Start of RECORDS FOR PROCESSING

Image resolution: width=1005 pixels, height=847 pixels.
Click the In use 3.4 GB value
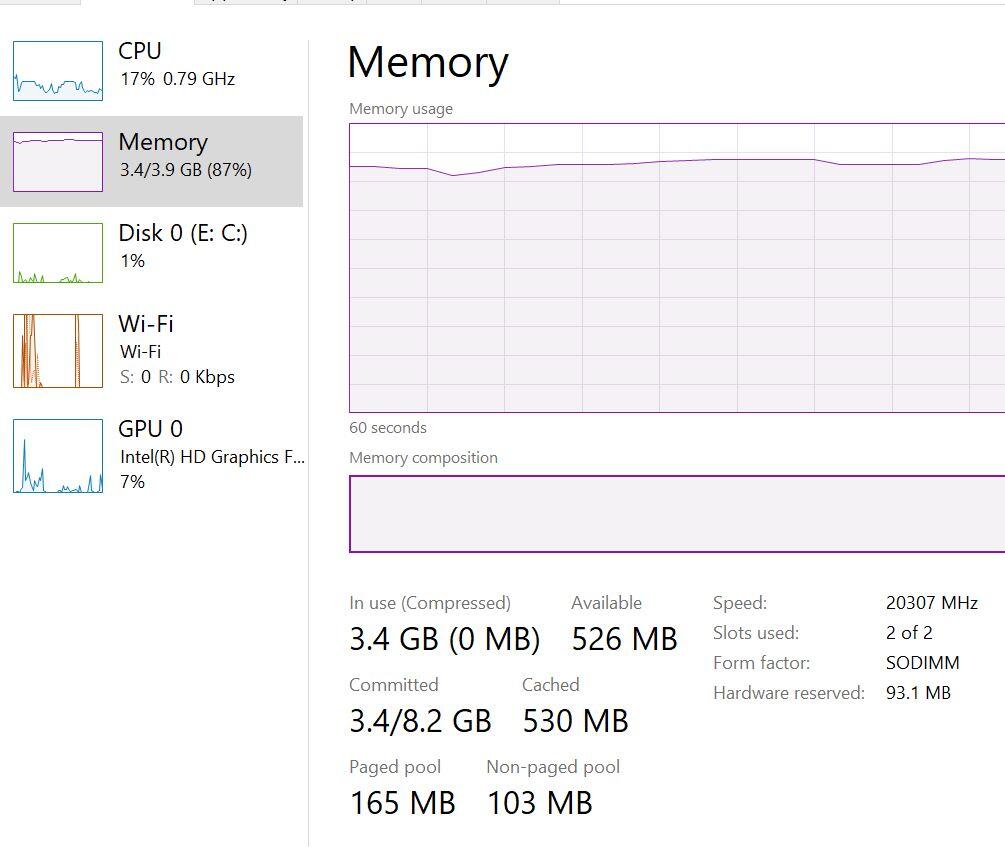click(444, 639)
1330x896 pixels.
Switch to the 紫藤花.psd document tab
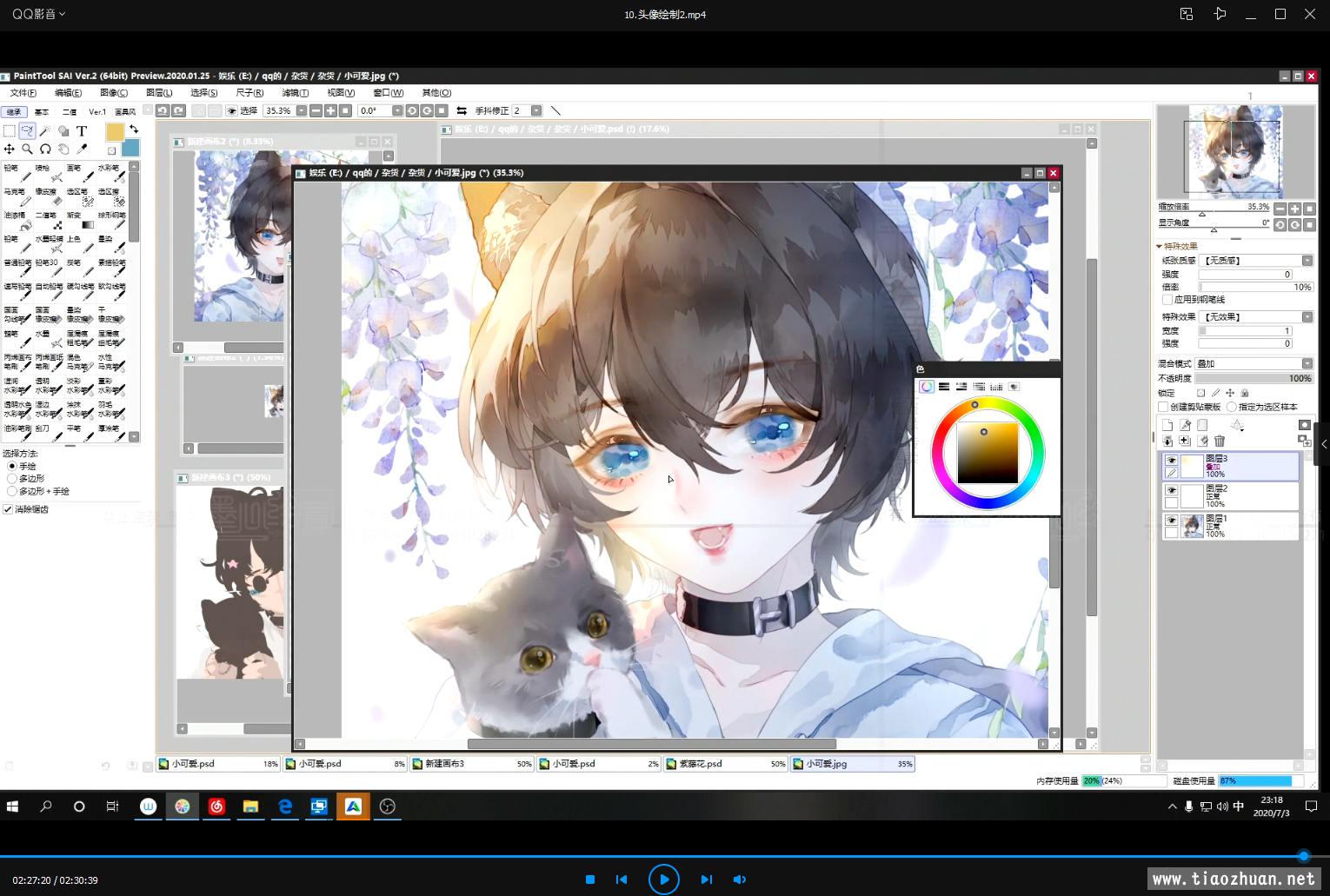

End of RECORDS FOR PROCESSING

- ASSIGNMENT: Repeat the records above exactly, leaving out any pictures they contain.

- EXERCISE RESULT:
Image resolution: width=1005 pixels, height=847 pixels.
Click the In use 3.4 GB value
click(444, 639)
1330x896 pixels.
Switch to the 紫藤花.psd document tab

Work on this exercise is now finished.